Makan 33
- Country: Israel
- Broadcast area: Israel
- Headquarters: Jerusalem

Programming
- Language: Arabic
- Picture format: 1080i HDTV (downscaled to 16:9 576i for the SDTV feed)

Ownership
- Owner: Israeli Public Broadcasting Corporation
- Sister channels: Kan 11

History
- Launched: 15 May 2017; 9 years ago

Links
- Website: www.makan.org.il

Availability

Terrestrial
- Digital terrestrial television: Channel 33
- Satellite: Eutelsat 8 West B (8 West) on 11637 V

Streaming media
- Live stream

= Makan 33 =

Arabic-language Israeli television channel

Makan 33 (מכאן 33; مكان 33) is an Israeli Arabic-language free-to-air television channel aimed at the country's Arab community, on behalf of the Israel Broadcasting Corporation. The channel was launched in May 2017 and replaced Channel 33, which preceded it.

==History==
The channel started broadcasting on May 15, 2017 at 5:30pm.

In March 2018, Kan announced that Makan 33 would air the World Cup (held in Russia that year) for the first time in Arabic. As the IBA, it tried doing the same for its predecessor Channel 33 in 2010, but abandoned the idea after receiving threats from Al-Jazeera Sports. During the World Cup, on July 1, 2018, the channel converted to high definition on the DVB-T2 multiplex of digital terrestrial provider Idan+. When the World Cup ended, it launched a new schedule, costing NIS 20 million.

==Criticism==
Makan 33's YouTube channel got removed from the platform in July 2019 after receiving three content strikes. The corporation resolved the issue.

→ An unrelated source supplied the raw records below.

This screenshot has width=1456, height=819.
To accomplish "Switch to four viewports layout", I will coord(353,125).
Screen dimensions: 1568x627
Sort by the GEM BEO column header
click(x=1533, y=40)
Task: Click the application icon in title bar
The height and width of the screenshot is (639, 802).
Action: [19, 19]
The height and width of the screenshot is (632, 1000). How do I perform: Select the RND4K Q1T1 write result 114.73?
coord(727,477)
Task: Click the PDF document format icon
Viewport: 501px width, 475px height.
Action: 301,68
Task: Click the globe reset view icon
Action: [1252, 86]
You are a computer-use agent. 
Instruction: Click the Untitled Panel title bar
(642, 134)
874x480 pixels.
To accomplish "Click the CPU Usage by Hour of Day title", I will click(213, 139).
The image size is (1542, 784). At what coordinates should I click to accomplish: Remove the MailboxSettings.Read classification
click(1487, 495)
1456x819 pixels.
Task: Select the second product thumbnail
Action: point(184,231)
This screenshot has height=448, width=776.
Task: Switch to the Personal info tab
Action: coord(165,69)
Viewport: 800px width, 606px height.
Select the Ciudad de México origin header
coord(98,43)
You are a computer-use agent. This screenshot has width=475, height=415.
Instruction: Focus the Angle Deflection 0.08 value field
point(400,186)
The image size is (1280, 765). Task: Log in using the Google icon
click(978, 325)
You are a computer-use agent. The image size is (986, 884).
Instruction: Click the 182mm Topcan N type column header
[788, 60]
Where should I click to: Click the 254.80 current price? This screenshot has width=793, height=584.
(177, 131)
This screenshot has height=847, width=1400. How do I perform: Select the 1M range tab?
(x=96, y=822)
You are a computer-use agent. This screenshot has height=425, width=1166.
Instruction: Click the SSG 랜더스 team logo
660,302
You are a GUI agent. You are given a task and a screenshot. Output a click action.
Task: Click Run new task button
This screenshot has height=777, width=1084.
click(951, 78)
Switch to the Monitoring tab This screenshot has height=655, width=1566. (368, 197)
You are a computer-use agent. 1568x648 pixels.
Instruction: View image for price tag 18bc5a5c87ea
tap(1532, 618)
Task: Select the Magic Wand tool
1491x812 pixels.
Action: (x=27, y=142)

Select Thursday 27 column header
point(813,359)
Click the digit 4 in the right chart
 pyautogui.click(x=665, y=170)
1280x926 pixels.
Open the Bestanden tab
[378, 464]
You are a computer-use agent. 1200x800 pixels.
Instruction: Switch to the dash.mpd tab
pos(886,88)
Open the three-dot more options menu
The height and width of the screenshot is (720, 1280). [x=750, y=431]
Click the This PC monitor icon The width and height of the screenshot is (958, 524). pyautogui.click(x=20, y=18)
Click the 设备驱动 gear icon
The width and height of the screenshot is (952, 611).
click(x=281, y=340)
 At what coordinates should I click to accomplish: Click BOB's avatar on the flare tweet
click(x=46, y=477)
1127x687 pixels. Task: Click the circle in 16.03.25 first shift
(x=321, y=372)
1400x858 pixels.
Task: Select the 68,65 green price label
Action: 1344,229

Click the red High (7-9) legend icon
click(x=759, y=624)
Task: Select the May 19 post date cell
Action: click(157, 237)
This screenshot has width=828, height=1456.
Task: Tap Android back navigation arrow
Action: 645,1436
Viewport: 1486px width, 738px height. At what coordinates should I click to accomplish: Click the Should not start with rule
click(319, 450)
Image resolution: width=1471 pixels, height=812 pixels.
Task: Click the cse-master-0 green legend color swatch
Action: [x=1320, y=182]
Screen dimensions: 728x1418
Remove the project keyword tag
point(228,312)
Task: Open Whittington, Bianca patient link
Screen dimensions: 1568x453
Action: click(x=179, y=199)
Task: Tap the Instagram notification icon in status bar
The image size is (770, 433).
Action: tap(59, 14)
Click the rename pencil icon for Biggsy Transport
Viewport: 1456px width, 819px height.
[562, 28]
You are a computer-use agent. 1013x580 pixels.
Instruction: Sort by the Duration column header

In May 2020, the Boycott, Divestment and Sanctions movement criticized the channel's satirical series Al-Balad Al-Bahir after airing a segment with actors from Fauda, which the organization understood as "Israeli propaganda", and that the program served the "Zionist project" against the Palestinian people.

In January 2022, a song parodying the normalization of Israel's ties with the United Arab Emirates (Dubai, Dubai) aired on the channel. The video triggered negative reactions from other Arabic countries.